→ **Отрывок**:
——————

8 Риме творилось нечто невообразимое. Никто не ожидал от Цезаря такой прыти. Он до последнего вел с сенаторами переговоры, притворялся слабым и беспомощным. Лишь когда его легионы оказались в нескольких часах перехода от Города, стало ясно, что все его мирные предложения были сплошным притворством.
Наступление Цезаря застало Рим врасплох. Помпей все еще собирал войско на юге, а готовые выступить легионы пока так и не покинули Кампании. Как и положено республиканцам, сенаторы первым делом собрались в курии на бурное заседание. Те, кто еще вчера до небес превозносил Помпея, сегодня кляли его последними словами за недостаток проницательности. Все помнили, что еще в декабре Гней хвастливо заявлял, что, дескать, стоит ему топнуть ногой, и к услугам сената как из-под земли появятся многие легионы. Теперь один из членов партии оптиматов громко кричал со своего места:
— Топай ногой, Помпей! Топай, не мешкай!

——————

→ **Собранные данные**:
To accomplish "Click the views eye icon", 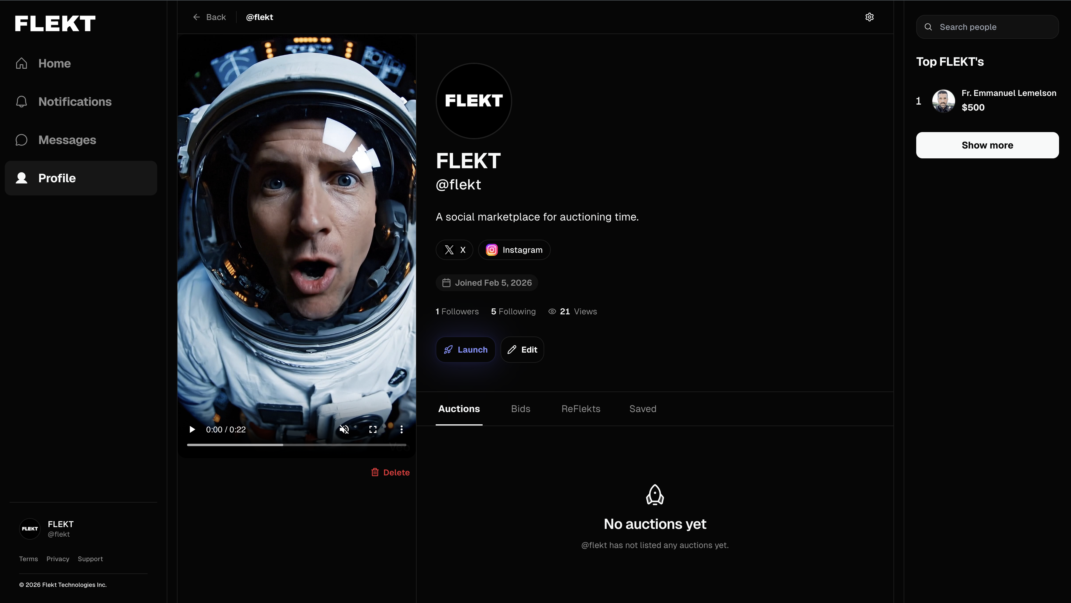I will click(x=552, y=311).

——————

→ **Задания**:
a. Где, согласно отрывку о наступлении Цезаря на Рим, Помпей все еще собирал войско?
b. Продолжите отрывок о наступлении Цезаря на Рим с того места, на котором он заканчивается.

→ **Ответы к заданиям**:
a. На юге.

b.
Кое-кто, в том числе Цицерон, предлагал вступить с Цезарем в переговоры как с завоевателем.
Впрочем, преодолев первое замешательство, Помпей вскоре вспомнил о своем таланте стратега и взялся за мобилизацию всех сил. К несчастью, ему впервые в жизни приходилось действовать под назойливой опекой сенаторов, иными словами, по указке политиканов, ничего не смысливших в военном деле, но считавших себя вправе давать ему советы [43] .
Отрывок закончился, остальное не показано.